I understand that this does not affect the money you contribute as my employer for the Super Guarantee, my remuneration package or any insurance.
Regards,
[Your name]
See how much better off you could be in retirement
Let’s compare a few people’s retirement savings to see what impact making extra contributions can make.
Sandra makes up for gaps in her super after parental leave
- Sandra and Natalie are both aged 37.
- Both earn $83,200 and have a super balance of $75,785. Both have just returned to work after a year of parental leave.
- Their employers did not pay super while they were on leave.1
- Sandra chooses to set up a salary sacrifice arrangement with her employer to grow her super balance. She works out that she can afford to pay an additional $300 per month over three years to make up for the contributions she missed during her parental leave.
- Natalie will retire with $1,075,898. Sandra will retire with $1,111,701 – over $35,000 more than Natalie, but she only added an extra $10,800 to her super. This is due to the impact of compounding returns on her super.
- In the first year of salary sacrifice contributions, Sandra will also save $595 more in tax than Natalie.
Assumptions
- Sandra and Natalie are not actual members. Their stories have been created for illustrative purposes.
- Comparisons show the difference in retirement balance based on Sandra and Natalie contributing 11.5% Super Guarantee (SG), starting on an annual salary of $83,200 and presuming annual wage growth of 2.5% each year until age 65. Sandra contributes an extra $300 each pay (monthly) for three years from age 37-39.
- Salary is the median gross salary for women aged 35-44 according to the ABS.
- Modelling presumes a starting super balance of $75,785 based on 2023 Association of Superannuation Funds of Australia (ASFA) average super balance for women aged 35-39.
- The comparison assumes Sandra and Natalie retire at age 65 on a ‘comfortable’ retirement standard. A rate of return of 5.75% has been applied to their super balances. Taxation has been calculated based on 2024/25 rates.
Adam makes a one-off extra payment to his super
- Adam and Mark are both 47, and earning $101,400.
- Both have a starting super balance of $190,716.
- Adam decides to make a one-off after-tax contribution to his super after receiving a tax return of $5,000.
- Meanwhile, Mark does not make any additional contributions to his super.
- Adam will retire with $816,207, over $11,000 more than Mark who will retire with $804,679.
Assumptions
- Adam and Mark are not actual members. Their stories have been created for illustrative purposes.
- Comparisons show the difference in retirement balance based on Adam and Mark contributing 11.5% Super Guarantee (SG), starting on an annual salary of $101,400 and presuming annual wage growth of 2.5% each year until age 65. Adam contributes a one-off $5,000 to his super at age 47.
- Salary is the median gross salary for men aged 45-54 according to the ABS.
- Modelling presumes a starting super balance of $190,716 based on 2023 Association of Superannuation Funds of Australia (ASFA) average super balance for men aged 45-49.

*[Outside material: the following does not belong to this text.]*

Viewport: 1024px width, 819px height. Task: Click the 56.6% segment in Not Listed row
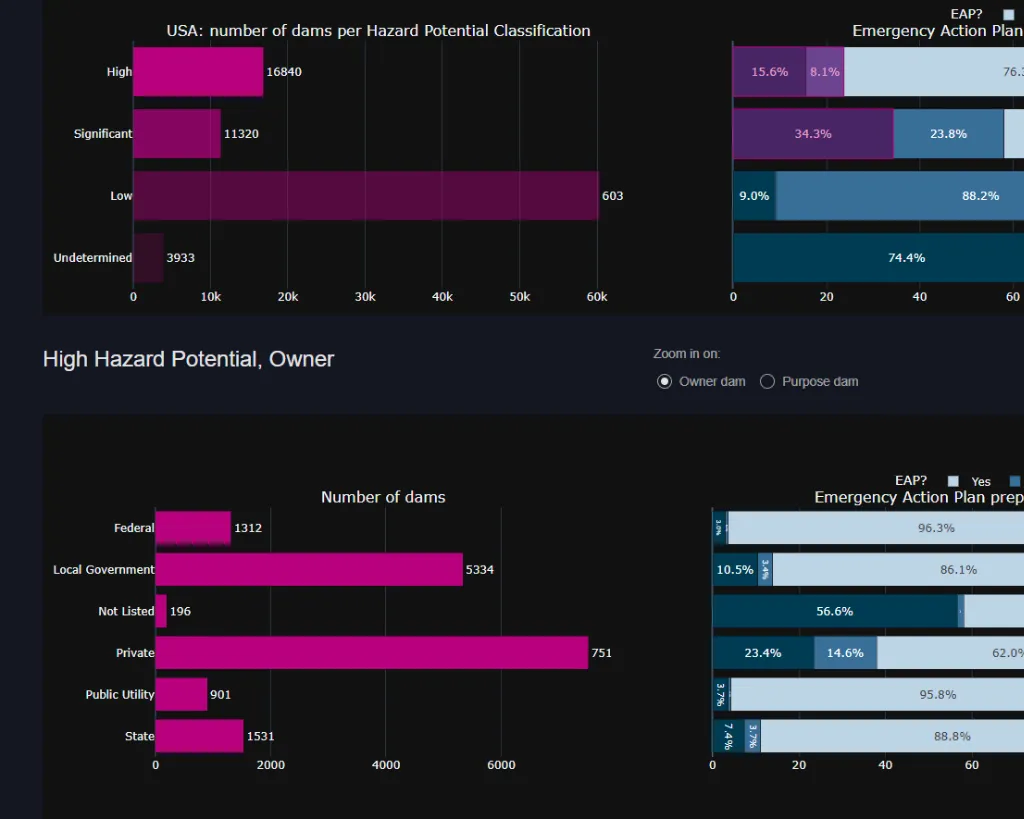tap(834, 611)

- The comparison assumes Adam and Mark retire at age 65 on a ‘comfortable’ retirement standard. A rate of return of 5.75% has been applied to their super balances. Taxation has been calculated based on 2024/25 rates.
Things to consider
- Using a budgeting tool like MoneySmart’s budget planner tool could help you work out how much you are able to contribute to your super. Visit moneysmart.gov.au.
- The government has limits on how much you can contribute to your super without paying extra tax. Read more about how super is taxed.
- If now’s not the best time, that’s okay. But remember, when your circumstances change – like getting a pay rise, a bonus, or a tax refund – it could be the perfect opportunity to boost your super.
We’re here to help. So, let’s talk
If you have any questions, call our Member Services team on 1300 360 988, email us, use the Live Chat, or click the button below and we’ll call you back at a time that suits you.
Disclaimer
1 From 1 July 2025, the Government will pay superannuation on Paid Parental Leave.
Issued by First Super Pty Ltd (ABN 42 053 498 472, AFSL 223988), as Trustee of First Super (ABN 56 286 625 181). Past returns are not an indicator of future returns. This page contains general advice which has been prepared without taking into account your objectives, financial situation or needs. You should consider whether the advice is appropriate for you and read the Product Disclosure Statement (PDS) before making any investment decisions. To obtain a copy of the PDS or Target Market Determination please contact First Super on 1300 360 988 or visit our PDS & Publications page.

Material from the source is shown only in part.